Pointing records for screenshots and pages:
■ ■ ■ ■

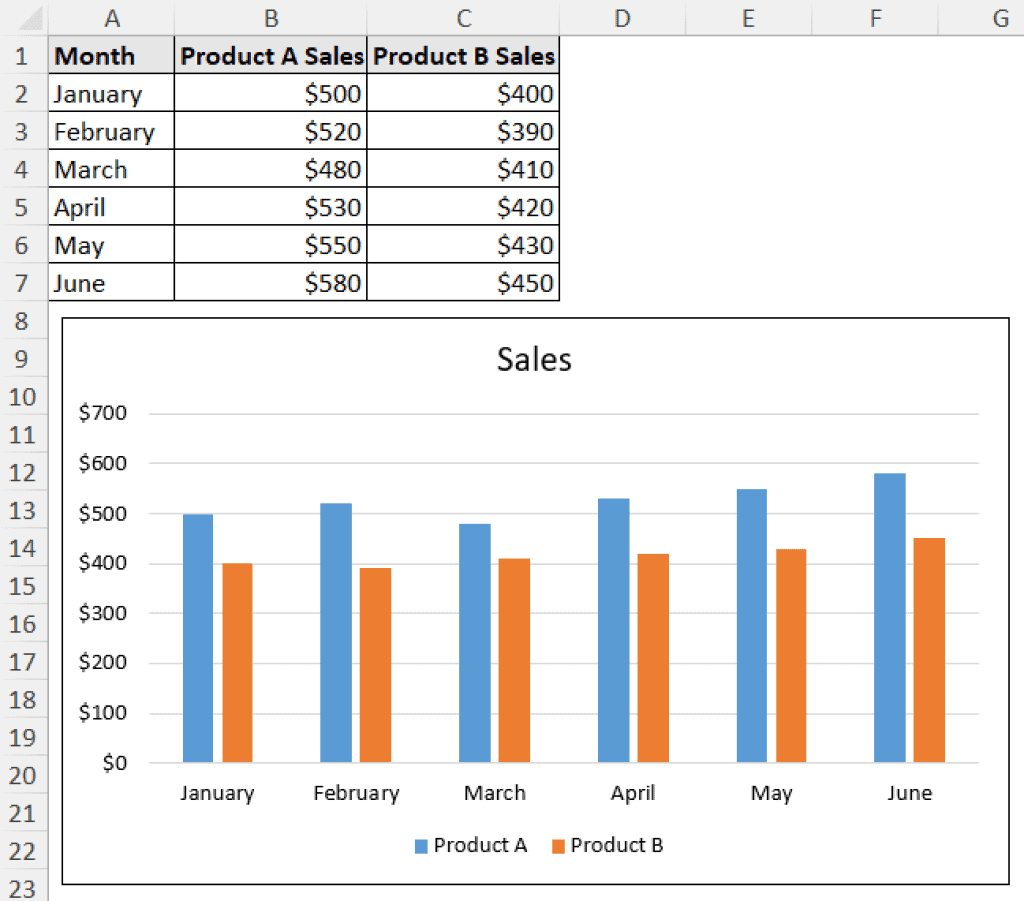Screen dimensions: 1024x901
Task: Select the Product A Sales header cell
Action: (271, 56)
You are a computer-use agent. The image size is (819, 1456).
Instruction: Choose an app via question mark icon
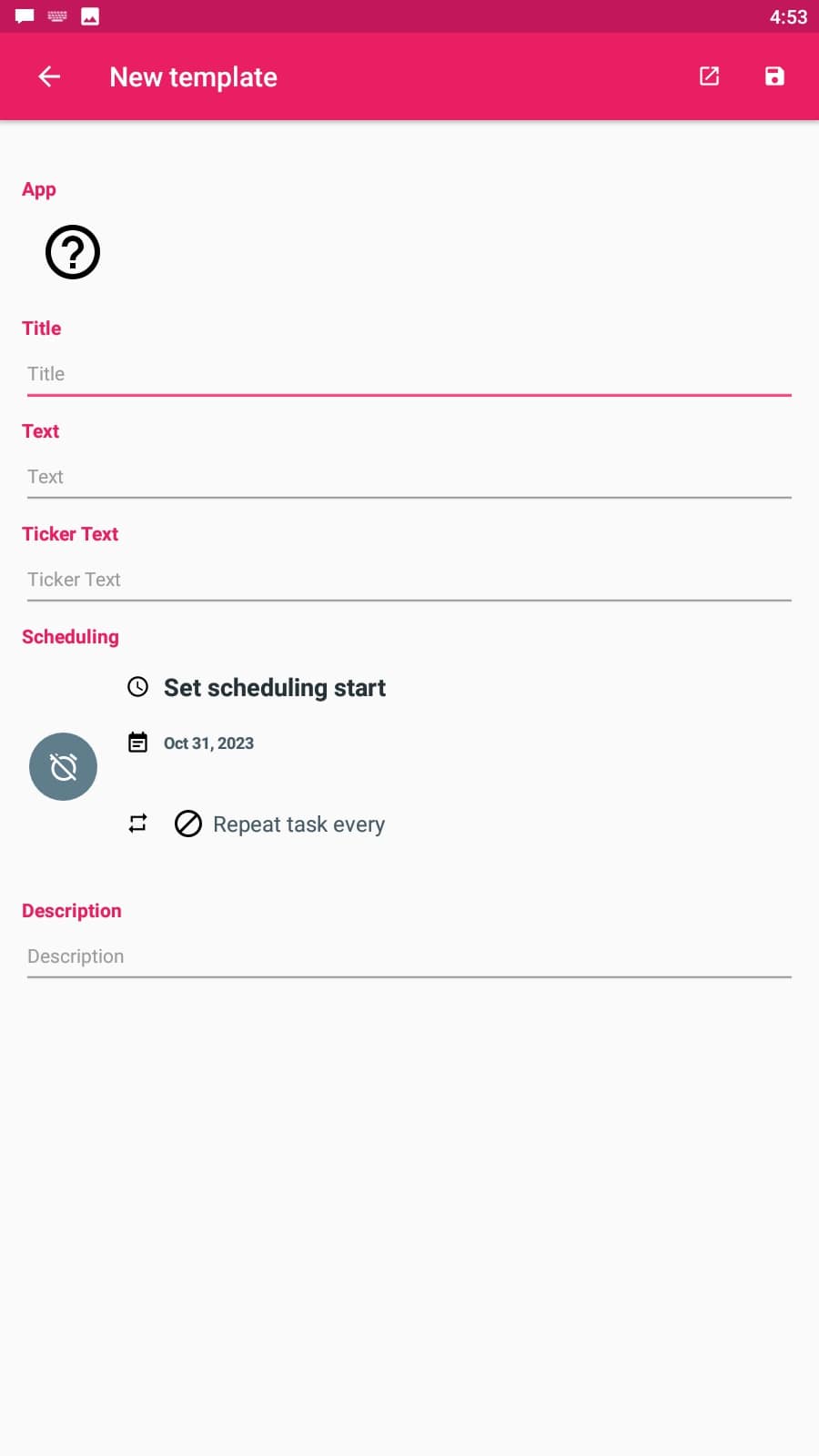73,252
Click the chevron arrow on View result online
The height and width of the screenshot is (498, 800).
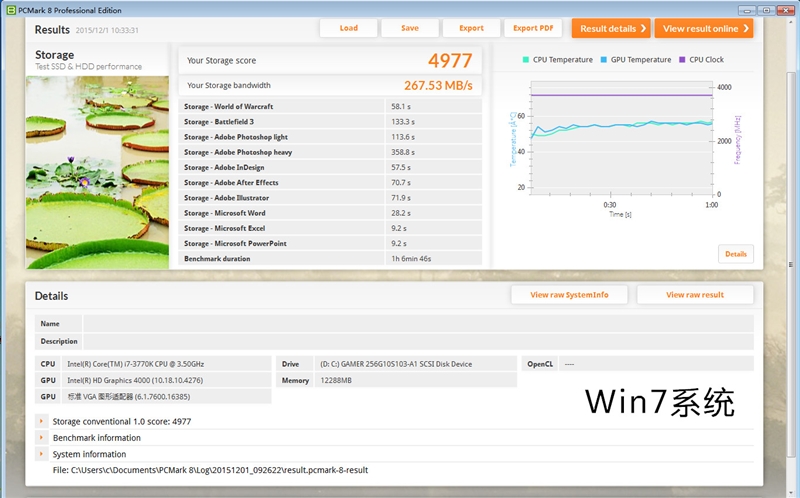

■ ■ ■ ■

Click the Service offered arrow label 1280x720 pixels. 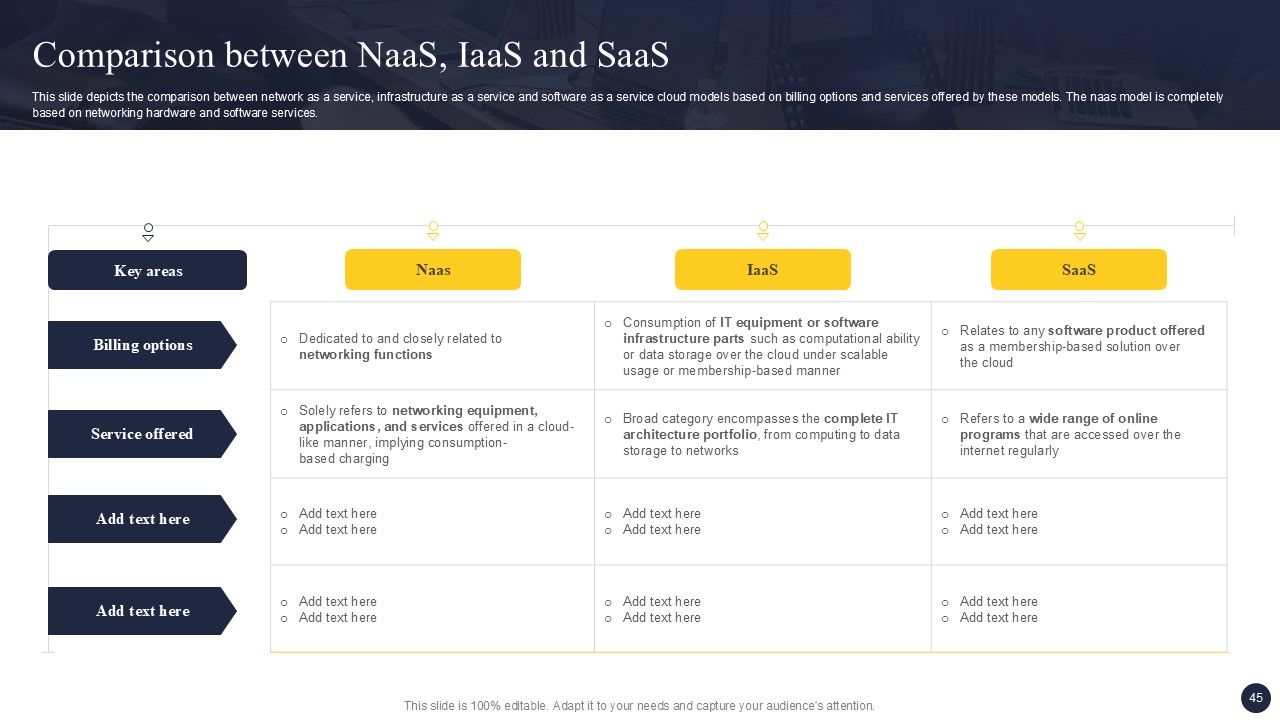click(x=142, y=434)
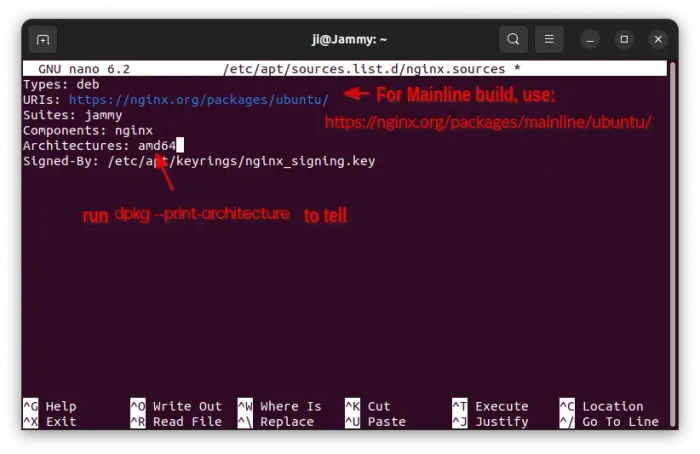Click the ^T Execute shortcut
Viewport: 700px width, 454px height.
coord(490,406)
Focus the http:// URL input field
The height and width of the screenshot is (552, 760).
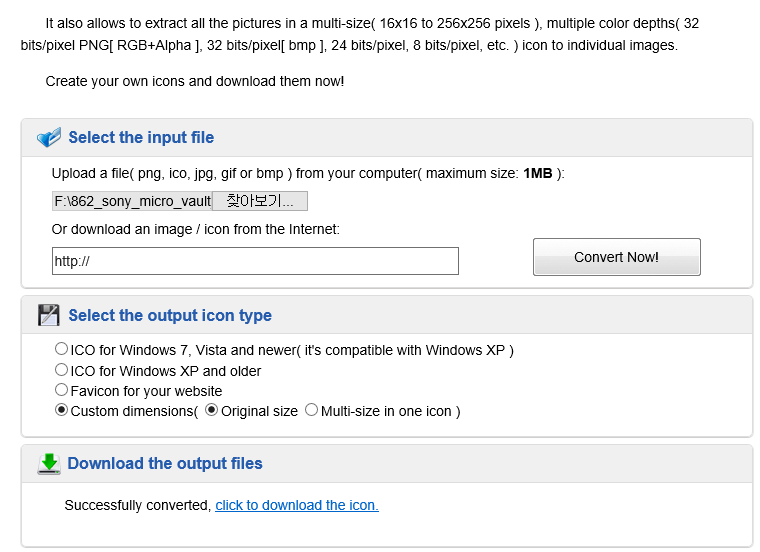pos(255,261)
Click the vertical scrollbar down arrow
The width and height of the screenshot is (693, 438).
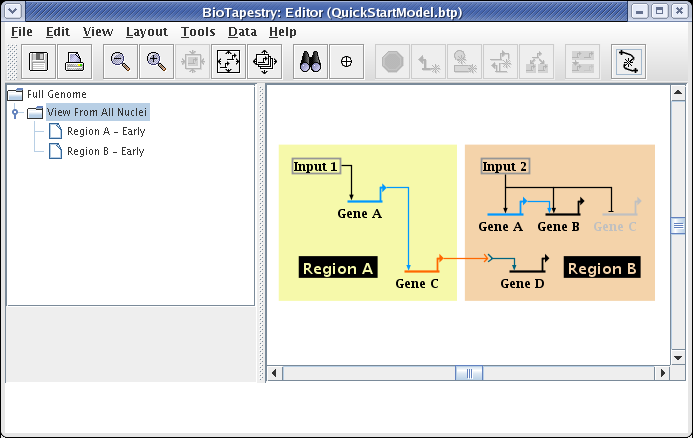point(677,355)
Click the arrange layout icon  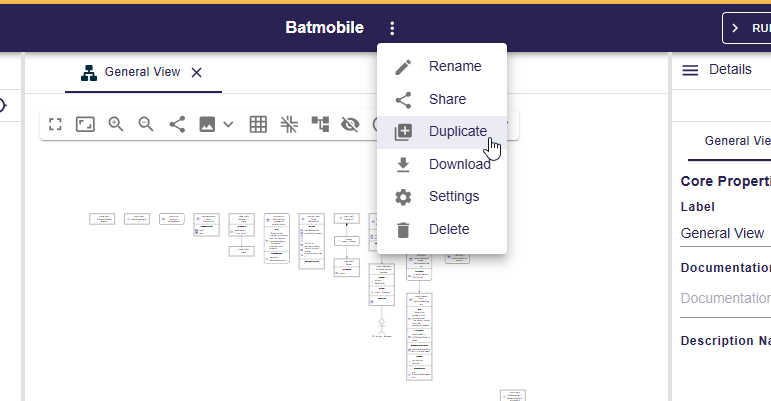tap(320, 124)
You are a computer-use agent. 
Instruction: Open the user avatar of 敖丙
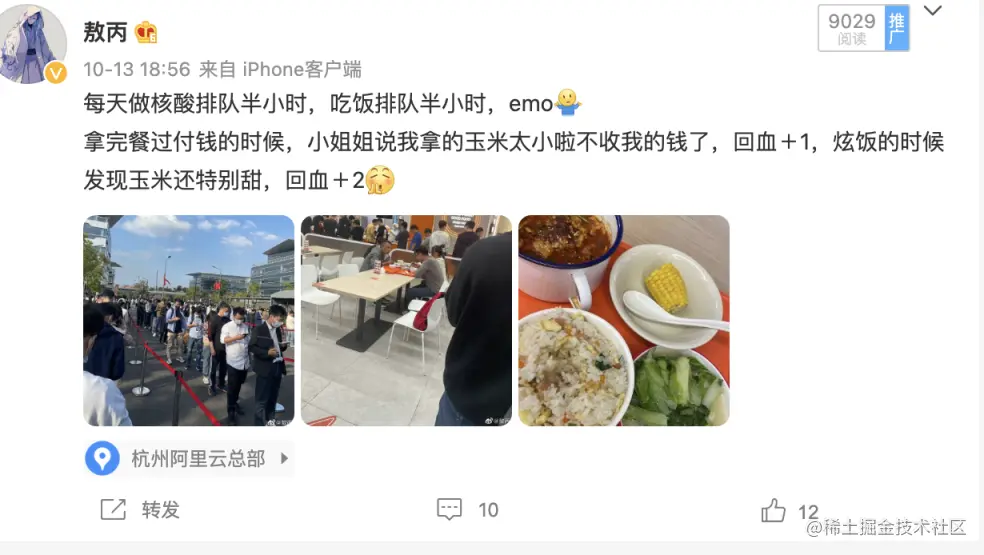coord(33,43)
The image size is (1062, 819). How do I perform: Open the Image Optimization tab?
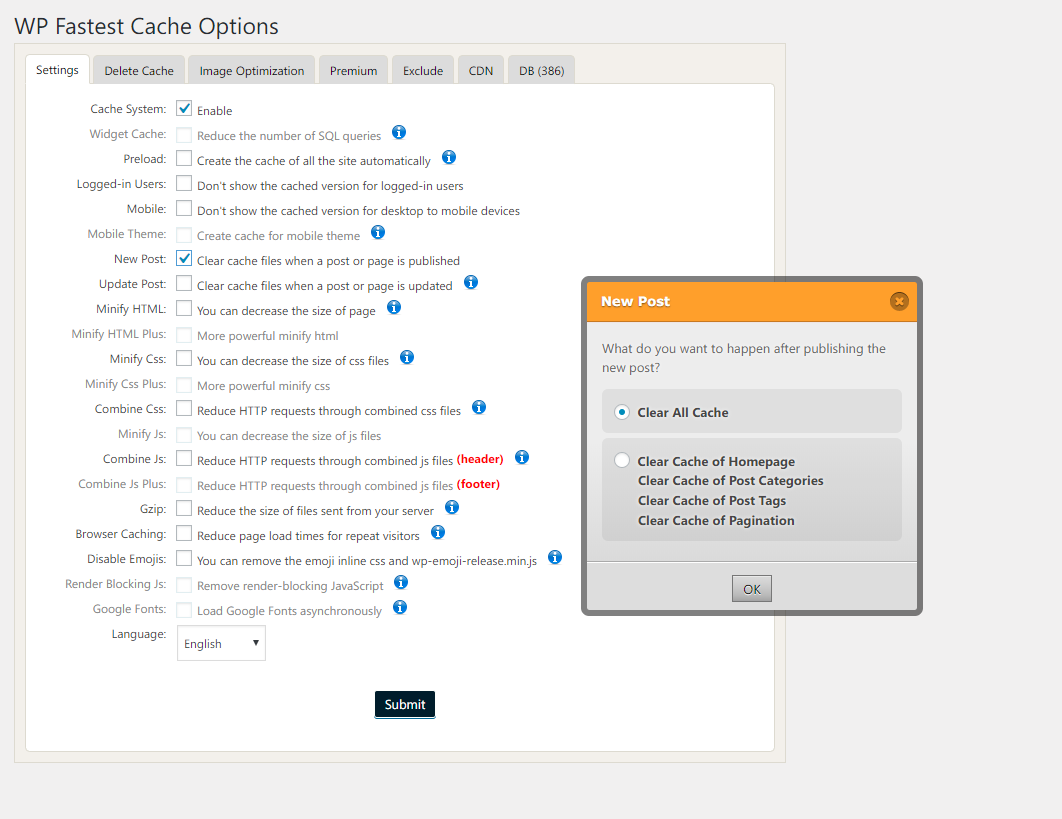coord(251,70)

■ ■ ■ ■

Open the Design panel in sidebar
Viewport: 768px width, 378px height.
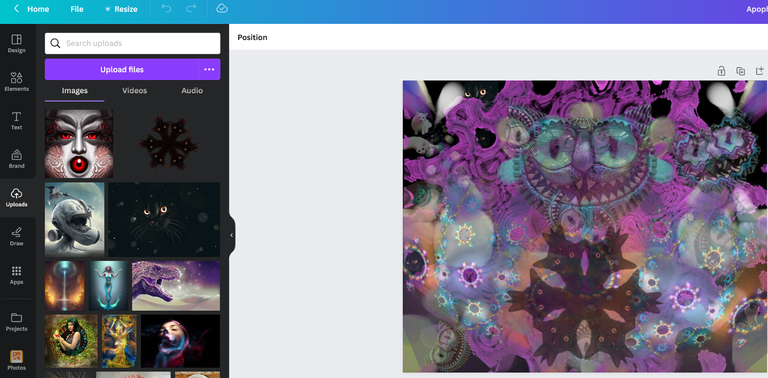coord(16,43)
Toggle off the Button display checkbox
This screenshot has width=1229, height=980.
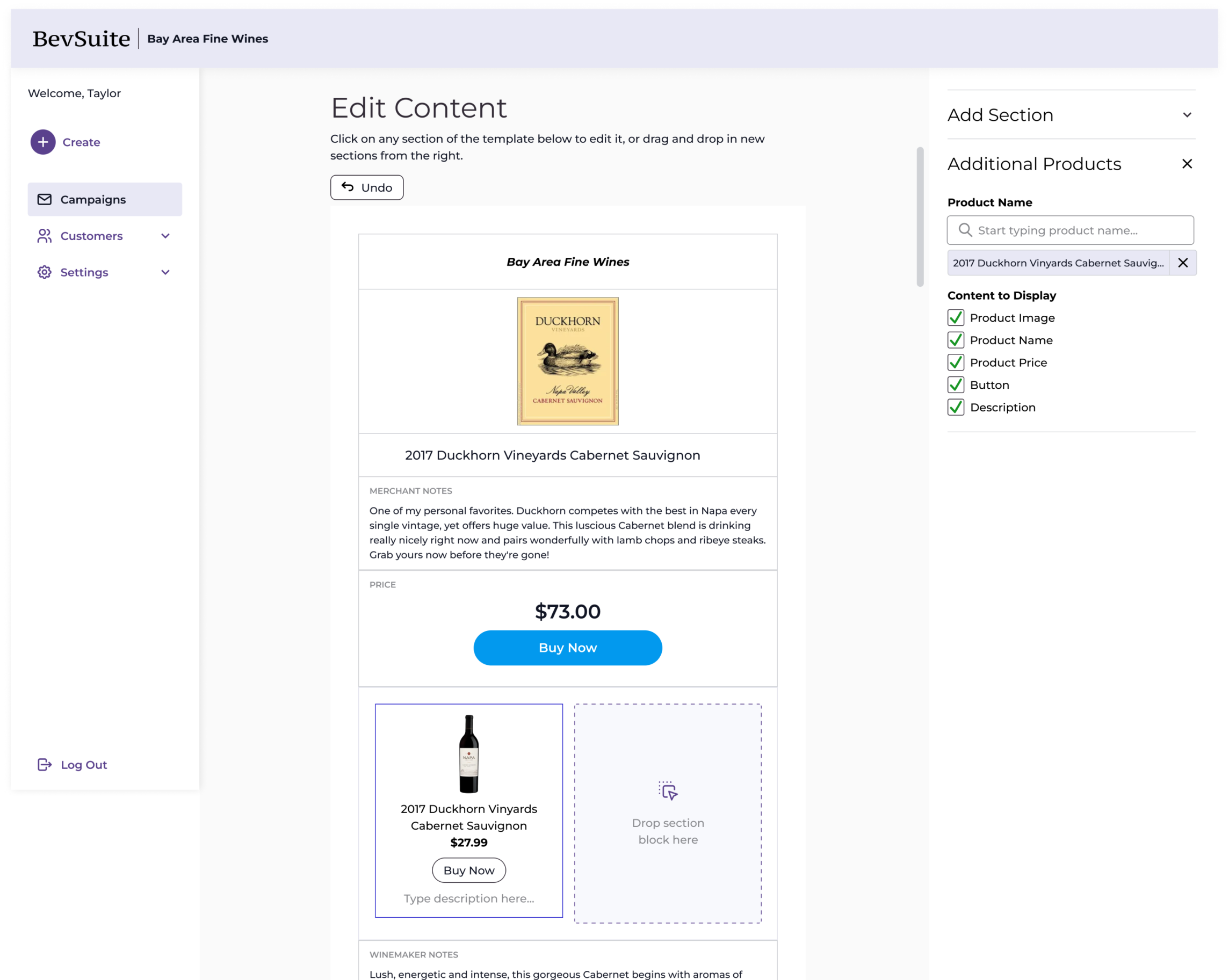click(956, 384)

■ ■ ■ ■

REQUIREMENTS: Please reproduce the lines from the line with "The image size is (1062, 819)." to the line with "coord(251,70)", requests included, offsetting every coordinate in the answers by adding 89. Leave the pictures out.

PROBLEM SOLUTION:
The image size is (1062, 819). How do I perform: Open the Image Optimization tab?
coord(340,159)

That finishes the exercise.